◆ Data provided:
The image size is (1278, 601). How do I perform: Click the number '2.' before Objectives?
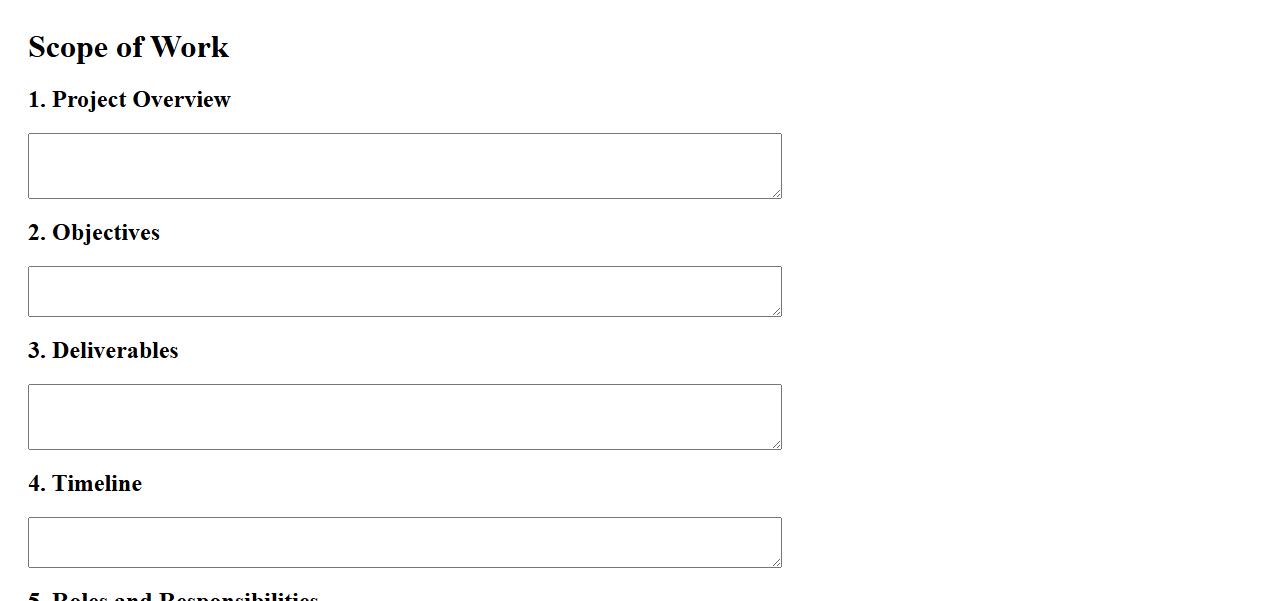(x=37, y=233)
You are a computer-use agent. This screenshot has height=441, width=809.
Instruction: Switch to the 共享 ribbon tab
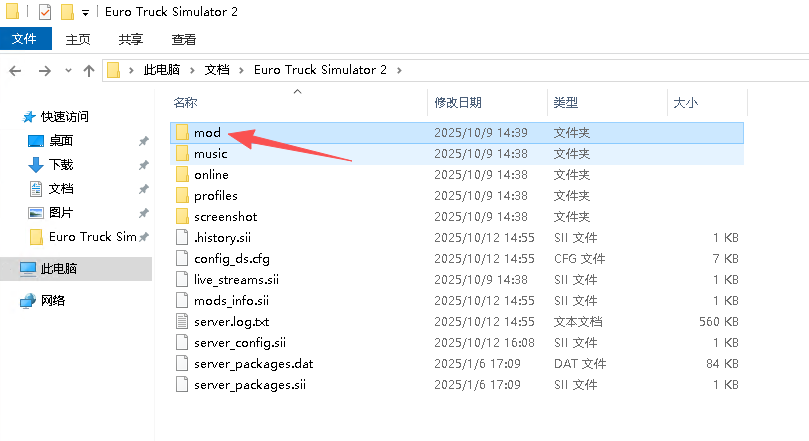pos(130,39)
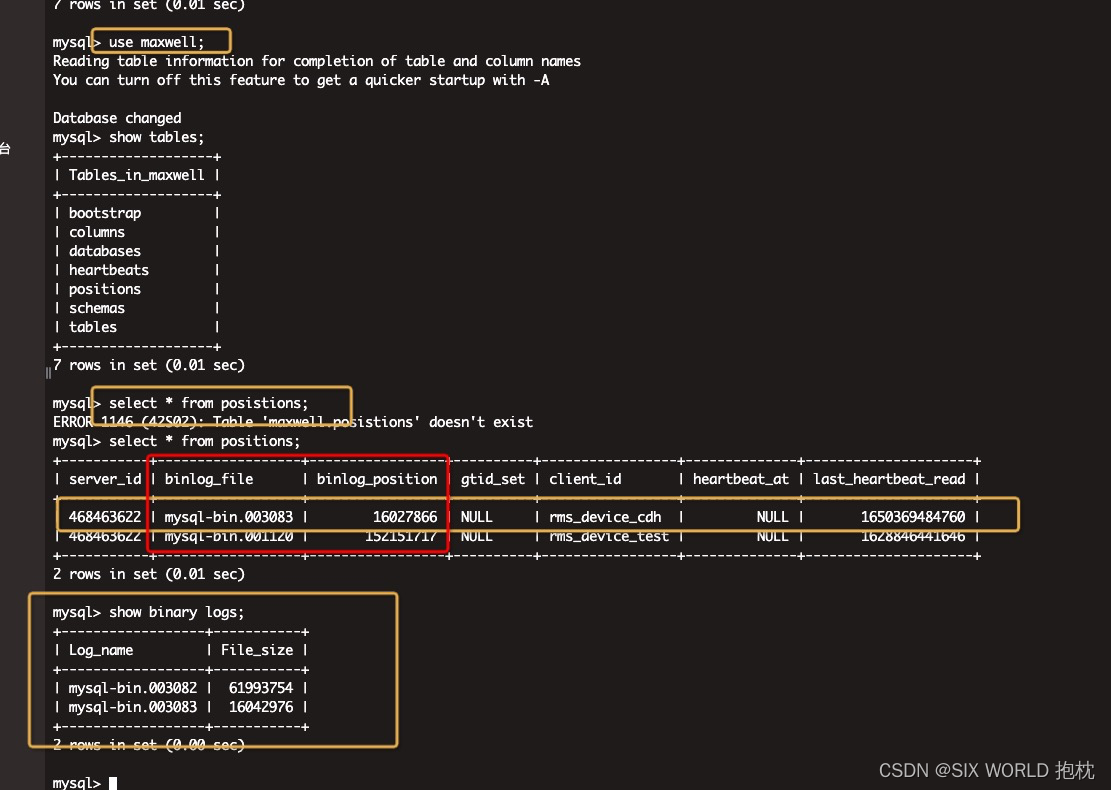Click the highlighted use maxwell command

pos(161,41)
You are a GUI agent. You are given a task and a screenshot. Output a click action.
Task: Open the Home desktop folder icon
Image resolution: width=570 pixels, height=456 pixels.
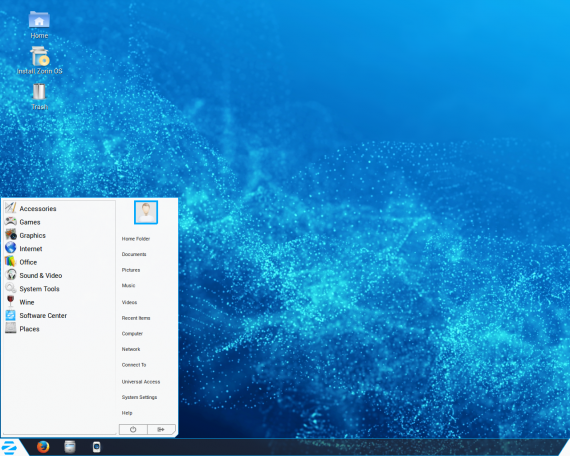pos(39,25)
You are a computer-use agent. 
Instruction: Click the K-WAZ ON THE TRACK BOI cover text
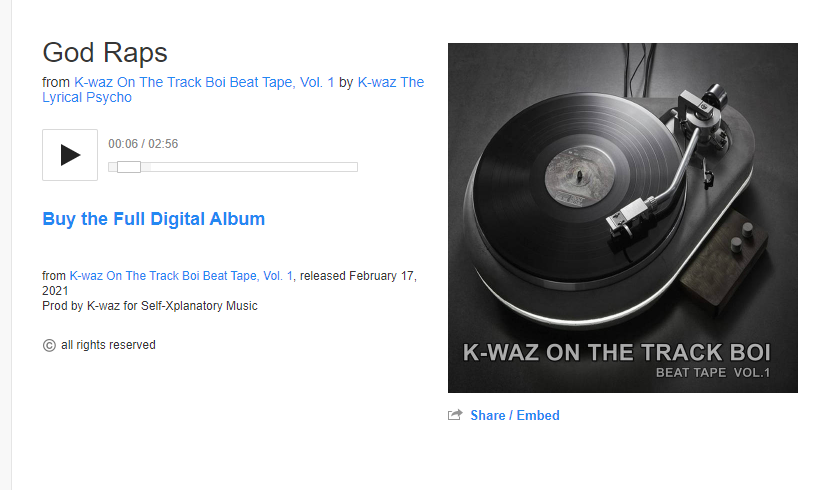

◆ Exercise:
Report each line of the data that includes the string "screenshot".

◆ Written response:
You are a computer-use agent. This screenshot has height=441, width=809.
You are a GUI agent. You are given a task and a screenshot. Output a click action.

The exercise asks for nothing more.